▶ _Action item_
Answer these from the figure legends on soybean and Arabidopsis seed experiments:
(a) What stage does LCOT refer to?
(b) In the Figure 2 legend, what does "Union" refer to?
(c) In the Figure 4 legend, what does CZE stand for?

Figure 1. Summary of All Soybean and Arabidopsis Experiments Carried Out To Date. Summary of GeneChip, qRT-PCR, NextGen Sequencing, and promoter-GUS, and RNAi experiments carried out to date - including GEO and GenBank accession numbers for relevant datasets. A list all seed compartments, tissues, and regions used for soybean (left) and Arabidopsis (right) LCM and GeneChip experiments. PREGLOB, GLOB, HRT, LCOT, BCOT, EM, MG refer to pre-globular, globular, heart, linear-cotyledon, bent-cotyledon, early-maturation, and mature green-stage seeds, respectively.
Figure 2. Soybean gene models detected within mRNA population during soybean seed development and in specific seed compartments and tissues through RNASeq profiling experiments. Whole seed, whole cotyledons, and LCM refer to mRNA sequences obtained from the entire seed, cotyledons only, and specific seed compartments and regions, respectively. Abbreviations are defined in the legend to Figure 1. Union refers to the union of diverse mRNA sets detected throughout seed development.
Figure 3. Gene activity in soybean globular-stage seed. (A-B) Globular-stage whole mount seed and longitudinal paraffin section used for LCM. (B) ep, epd, ent, es, hi, ii, oi, and sus refer to embryo proper, epidermis, endothelium, endosperm, hilum, inner integument, outer integument, and suspensor of globular-stage seed, respectively. (C-F) summary of GeneChip experiments with mRNAs from globular-stage seed compartments, tissues and regions captured using LCM. BR, TF, and WS refer to biological replicates, transcription factor, and whole seed, respectively. (G) soybean gene models represented in globular-stage seed mRNA populations using GeneChip and RNASeq experiments. ND refers to not determined.
Figure 4. Gene activity in arabidopsis globular-stage seed. (A) Globular-stage seed longitudinal paraffin section showing tissues and regions captured using LCM. (B) Summary of GeneChip experiments with mRNAs from globular-stage seed regions and tissues captured using LCM. GSC, PEN, MCE, EP, SUS, CZE, and CZSC refer to general seed coat, peripheral endosperm, micropylar endosperm, embryo proper, suspensor, chalazal endosperm, and chalazal seed coat, respectively. Abbreviations are defined in Figure 3.

▶ _Provided information_
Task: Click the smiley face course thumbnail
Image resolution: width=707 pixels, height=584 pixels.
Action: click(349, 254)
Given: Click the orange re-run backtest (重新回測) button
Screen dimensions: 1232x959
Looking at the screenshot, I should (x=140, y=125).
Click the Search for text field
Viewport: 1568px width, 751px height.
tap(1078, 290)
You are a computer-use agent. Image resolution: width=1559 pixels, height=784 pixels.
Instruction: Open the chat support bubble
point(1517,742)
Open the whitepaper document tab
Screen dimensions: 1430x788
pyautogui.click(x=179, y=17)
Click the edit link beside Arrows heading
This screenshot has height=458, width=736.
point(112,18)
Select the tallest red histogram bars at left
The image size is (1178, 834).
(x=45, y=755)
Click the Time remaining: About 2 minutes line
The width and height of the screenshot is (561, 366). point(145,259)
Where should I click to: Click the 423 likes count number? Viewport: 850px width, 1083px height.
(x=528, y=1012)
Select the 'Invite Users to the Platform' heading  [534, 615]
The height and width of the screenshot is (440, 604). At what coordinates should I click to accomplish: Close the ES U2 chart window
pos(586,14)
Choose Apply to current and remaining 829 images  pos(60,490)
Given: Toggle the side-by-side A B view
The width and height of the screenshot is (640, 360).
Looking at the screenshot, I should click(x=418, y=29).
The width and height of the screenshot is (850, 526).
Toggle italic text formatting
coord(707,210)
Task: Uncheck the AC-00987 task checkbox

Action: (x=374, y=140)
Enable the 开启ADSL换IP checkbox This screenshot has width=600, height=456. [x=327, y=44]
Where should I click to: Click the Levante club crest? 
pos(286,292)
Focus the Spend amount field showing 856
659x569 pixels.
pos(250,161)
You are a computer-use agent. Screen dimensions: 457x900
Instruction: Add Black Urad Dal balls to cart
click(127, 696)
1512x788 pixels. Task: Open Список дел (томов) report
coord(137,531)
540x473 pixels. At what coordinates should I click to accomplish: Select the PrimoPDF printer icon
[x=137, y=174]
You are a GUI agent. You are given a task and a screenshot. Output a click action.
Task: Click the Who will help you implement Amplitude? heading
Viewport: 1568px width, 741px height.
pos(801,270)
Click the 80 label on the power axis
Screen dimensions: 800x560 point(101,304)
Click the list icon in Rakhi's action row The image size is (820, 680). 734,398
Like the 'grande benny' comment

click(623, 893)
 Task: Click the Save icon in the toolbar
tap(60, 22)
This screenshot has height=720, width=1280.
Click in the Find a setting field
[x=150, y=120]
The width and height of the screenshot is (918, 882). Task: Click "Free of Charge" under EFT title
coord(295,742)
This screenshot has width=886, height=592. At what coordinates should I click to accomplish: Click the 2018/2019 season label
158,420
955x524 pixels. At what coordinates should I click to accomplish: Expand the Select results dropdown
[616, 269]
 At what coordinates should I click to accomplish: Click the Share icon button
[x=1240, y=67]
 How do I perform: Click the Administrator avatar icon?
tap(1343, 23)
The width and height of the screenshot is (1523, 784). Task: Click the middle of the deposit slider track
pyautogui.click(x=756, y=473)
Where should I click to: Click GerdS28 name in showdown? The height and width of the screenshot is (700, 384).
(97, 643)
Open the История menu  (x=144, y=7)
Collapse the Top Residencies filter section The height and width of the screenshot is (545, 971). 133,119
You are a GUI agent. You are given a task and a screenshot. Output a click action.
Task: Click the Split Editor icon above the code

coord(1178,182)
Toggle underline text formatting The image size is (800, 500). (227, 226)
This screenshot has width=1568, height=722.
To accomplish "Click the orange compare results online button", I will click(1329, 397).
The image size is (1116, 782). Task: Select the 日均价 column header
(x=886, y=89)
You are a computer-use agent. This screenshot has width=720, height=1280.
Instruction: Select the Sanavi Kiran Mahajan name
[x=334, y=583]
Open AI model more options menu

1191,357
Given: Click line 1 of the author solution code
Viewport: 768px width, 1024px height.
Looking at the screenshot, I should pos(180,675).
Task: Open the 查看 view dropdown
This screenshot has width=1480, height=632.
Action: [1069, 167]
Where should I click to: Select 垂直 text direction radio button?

▶ _Written response_
(a) Linear-cotyledon stage.
(b) The union of diverse mRNA sets detected throughout seed development.
(c) Chalazal endosperm.